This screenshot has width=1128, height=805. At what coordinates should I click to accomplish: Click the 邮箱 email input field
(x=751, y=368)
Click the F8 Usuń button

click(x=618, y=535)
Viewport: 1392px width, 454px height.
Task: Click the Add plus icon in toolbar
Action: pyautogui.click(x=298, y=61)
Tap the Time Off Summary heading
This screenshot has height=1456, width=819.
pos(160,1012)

Instruction. Change "coordinates" to "position" in the rows above and write out every row again with nothing else changed.

Complete answer.
This screenshot has width=1128, height=805. At what position should I click to accomplish: Click the 邮箱 email input field
(x=751, y=368)
Click the F8 Usuń button

click(x=618, y=535)
Viewport: 1392px width, 454px height.
Task: Click the Add plus icon in toolbar
Action: pyautogui.click(x=298, y=61)
Tap the Time Off Summary heading
This screenshot has height=1456, width=819.
pos(160,1012)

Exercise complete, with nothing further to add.